Tentu saja makhluk itu adalah sosok yang menakjubkan sekaligus menakutkan. Bagaimanapun, Mimizuku tak berpikir kalau makhluk itu begitu menakutkan. Dia tak pernah takut pada apapun sebelumnya.
“… Apa kamu monster?” Mimizuku bertanya, sedikit menelengkan lehernya ke samping.
“Memang,” sosok aneh itu mengangguk, suaranya menggetarkan udara.
Mimizuku, tanpa mengubah sikapnya, bertanya, “Apa kau akan memakanku?”
“Aku takkan memakanmu.” Sebuah jawaban langsung.
“Awww… mengecewakan sekali…,” Mimizuku merengut.
Makhluk cantik yang dia lihat tadi malam takkan memakan dirinya, dan kini monster ini, yang terlihat akan lebih bersedia memakannya, ternyata tak mau melakukannya juga.
“Gadis manusia. Apa kamu ingin dimakan?”
“Ya! Ya, aku mau. Tapi hei! Aku bukan gadis manusia, aku adalah Mimizuku, MI-MI-Zu-Ku.” Dia mengayunkan tangan dan kakinya ke udara seperti seorang anak yang sedang mengamuk, membuat borgol di tangan dan dakinya berguncang dan berdentang. “Kenapa? Kenapa? Kenapa kamu tak mau memakanku?” Mimizuku meninju kulit keras monster itu beberapa kali untuk memprotes. Bagaimanapun, Mimizuku itu lemah, dan si monster tak bergerak sedikit pun. Lalu, makhuk itu melengkungkan punggungnya, dan mendadak mengepak pergi.
“Huh?”
Mimizuku memandangi saat sosok monster itu menjadi kurang lebih seukuran seekor ayam, dan tinggi badan aslinya yang tak seberapa menjadi jelas bagi gadis itu. Si monster mengguncangkan tubuhnya dan, mengepakkan sayapnya, terbang ke angkasa. Dia menunduk menatap Mimizuku sehingga mata mereka bertemu. Percakapan mereka pun berlanjut.

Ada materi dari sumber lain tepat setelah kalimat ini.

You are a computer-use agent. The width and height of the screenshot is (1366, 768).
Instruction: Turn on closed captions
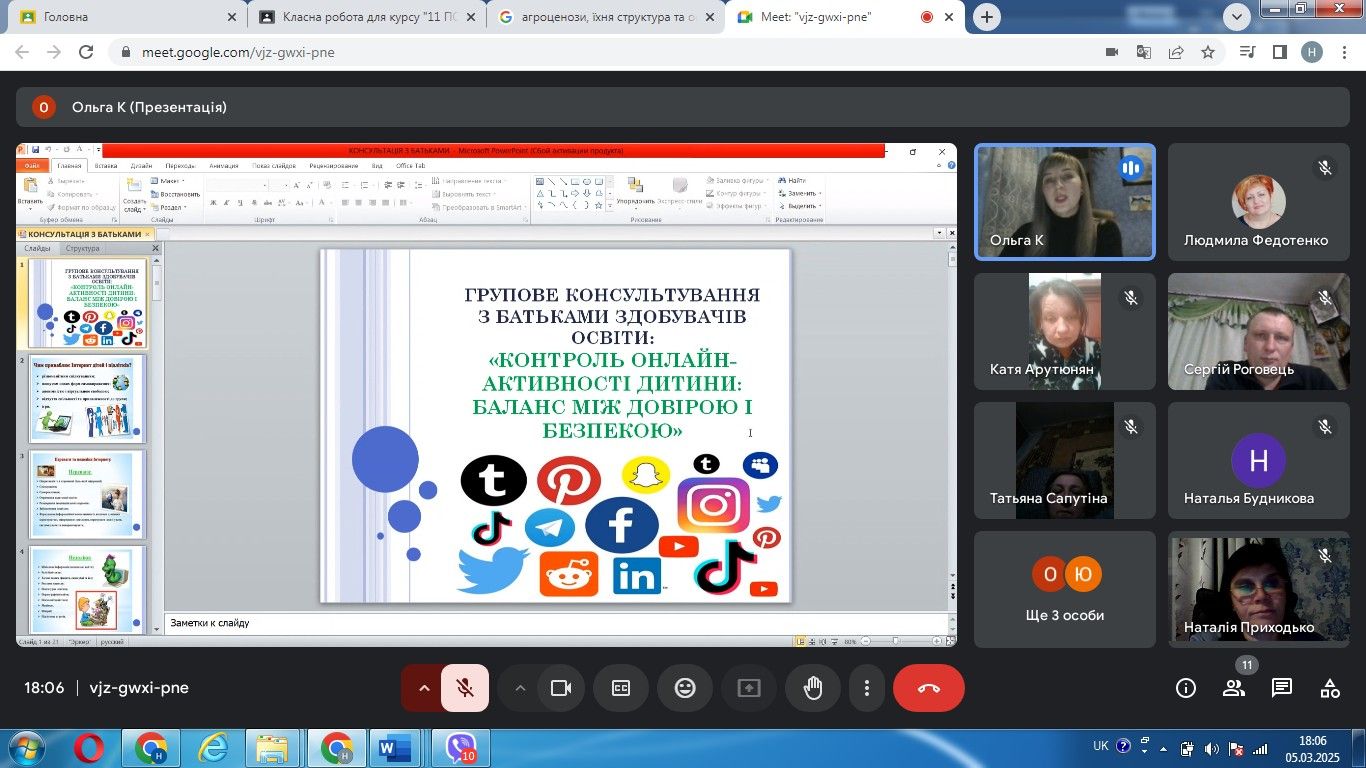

“Ieri di hutan ini tidak pernah memakan manusia. Bahkan saat ini, ketika kamu memintaku untuk memakanmu, aku menolak.” Mimizuku mendadak terdiam. Ieri. Dia pernah mendengar kata itu di suatu tempat sebelumnya. Di suatu tempat jauh di dalam ingatannya, ada manusia-manusia yang juga memanggil para monster sebagai Ieri. Dengan cara bicaranya yang terpatah-patah, si monster tak bisa membuat Mimizuku memahami penjelasannya. Meski Mimizuku tahu kata-katanya, aksen si monster membuat kata-kata itu terdengar oleh Mimizuku seperti kata-kata dari bahasa pada suatu negara yang jauh.
Seperti perkataan yang tak pernah gadis itu dengar sebelumnya.
“Kenapa?”
Karena si monster jauh lebih kecil daripada Mimizuku, tentu saja. Gadis itu mungkin terlalu berlebihan untuk dimakan olehnya. Namun Mimizuku teringat pada monster yang jauh lebih besar yang telah dilihatnya, yang punya ukuran sungguh tepat untuk memangsa seseorang seperti dirinya. Dia pun bertanya kepada monster ini tentang makhluk itu.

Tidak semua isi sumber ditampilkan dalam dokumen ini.